** Alıntı metin **

--*--

9 Mayıs 2009 Cumartesi

İç Sesleri


Hepimizin çok fazla güvendiği dostlarımız olmuştur. Sırlarımızı paylaştığımız, dertleştiğimiz, beraber sevinip beraber üzüldüğümüz. Ama bazen öyle bir olay olur ki bu çok güvendiğimiz insanla bir anda açılıverir aramız, hiç anlam veremeyiz, bir anda dünyaya karşı büyük bir kin ve güvensizlik ile bakmaya başlarız. Burada yine Montaigne'den bir söz aklıma geliyor:

"Dostlarını, bir gün kendilerinden nefret edecekmiş gibi sev ve bir gün kendilerini sevecekmiş gibi nefret et."

Ama öyle dostlar var ki, onlar siz izin verdiğiniz müddetçe, onları dinlediğiniz sürece asla size ihanet etmezler. Onlar bizim iç seslerimizdir. Bize doğruyu ve yanlışı söylerler. Bazen hayatımızda bazı durumlarda kararsız kaldığımızda bize gitmemiz gereken yönü gösterirler. En önemlisi onlar bizi bizden bile iyi tanırlar ve asla yalan söylemezler, siz söylemediğiniz sürece, onları dinlediğiniz sürece. Peki dinlemezseniz ne olur? Size küserler, artık konuşmazlar, ve siz işte o zaman en değerli dostlarınızı kaybetmeye başlarsınız. Ama onlar kin tutmazlar, ne zamanki hatanızı anlayıp onlara yeniden gereken önemi verip dinlemeye başlarsanız onlar yeniden dönerler büyük bir sevinçle. Onların çok değişik isimleri vardır, bazen vicdan da deriz. Ama ben iç sesim demeyi tercih ediyorum ve bu sesleri ilahi bir boyuttan gelen fısıldamalar olarak görüyorum.

--*--

** Kayıtlı girdiler **

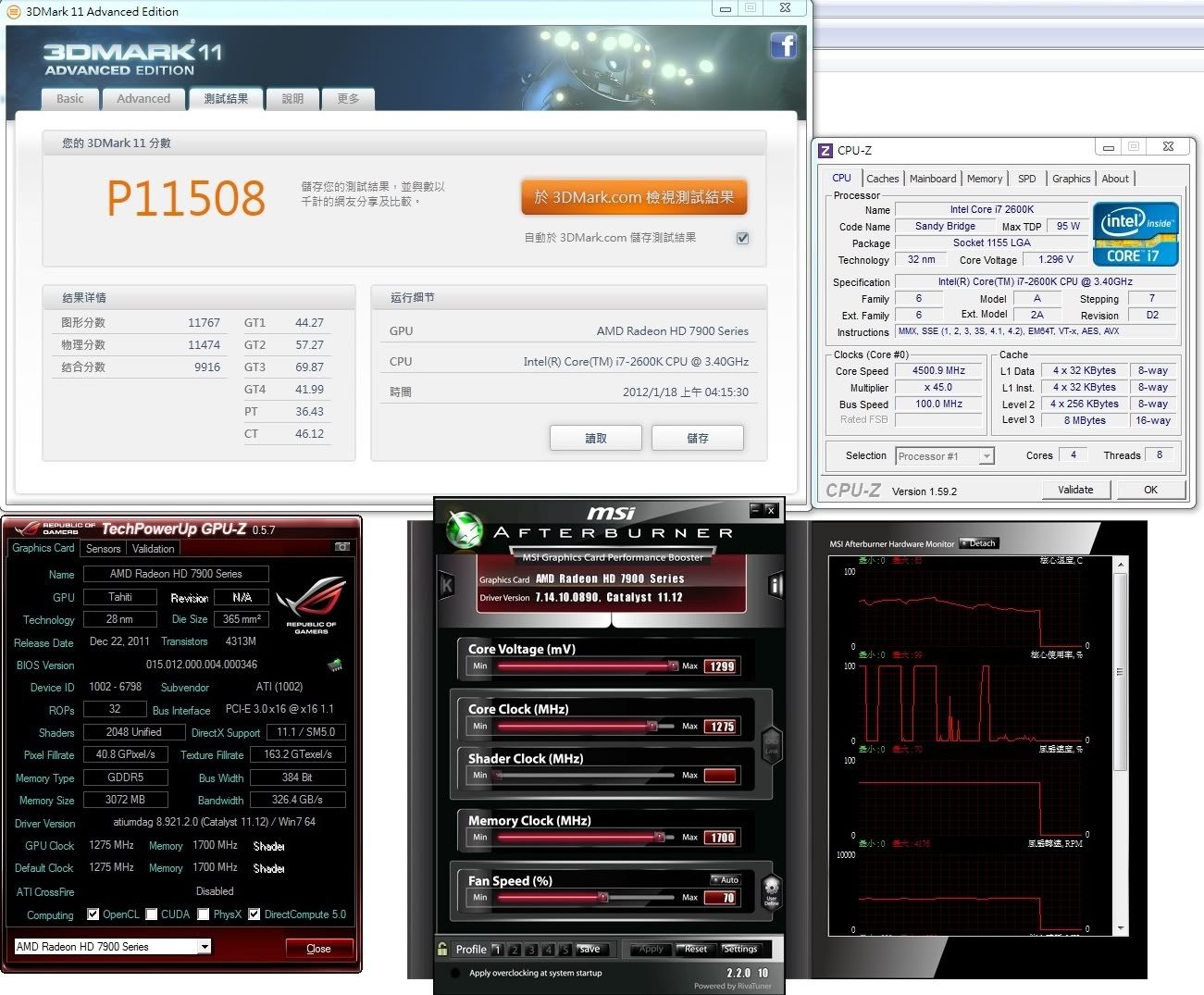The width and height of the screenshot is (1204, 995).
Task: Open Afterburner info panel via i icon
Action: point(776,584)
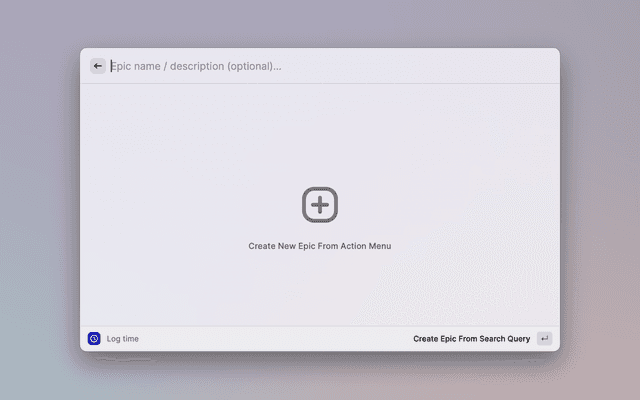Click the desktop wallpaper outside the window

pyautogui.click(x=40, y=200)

--*--

** Alıştırma görevleri **
1. İç sesler yazısında, iç seslere bazen başka hangi ad verildiği söyleniyor?
2. İç sesler yazısından, "Ama öyle dostlar" sözlerini içeren yerle açılıp "fısıldamalar olarak görüyorum." sözleriyle kapanan bölümü hiç değiştirmeden çıkar.

** Yanıtlar **
1. Vicdan.

2.
Ama öyle dostlar var ki, onlar siz izin verdiğiniz müddetçe, onları dinlediğiniz sürece asla size ihanet etmezler. Onlar bizim iç seslerimizdir. Bize doğruyu ve yanlışı söylerler. Bazen hayatımızda bazı durumlarda kararsız kaldığımızda bize gitmemiz gereken yönü gösterirler. En önemlisi onlar bizi bizden bile iyi tanırlar ve asla yalan söylemezler, siz söylemediğiniz sürece, onları dinlediğiniz sürece. Peki dinlemezseniz ne olur? Size küserler, artık konuşmazlar, ve siz işte o zaman en değerli dostlarınızı kaybetmeye başlarsınız. Ama onlar kin tutmazlar, ne zamanki hatanızı anlayıp onlara yeniden gereken önemi verip dinlemeye başlarsanız onlar yeniden dönerler büyük bir sevinçle. Onların çok değişik isimleri vardır, bazen vicdan da deriz. Ama ben iç sesim demeyi tercih ediyorum ve bu sesleri ilahi bir boyuttan gelen fısıldamalar olarak görüyorum.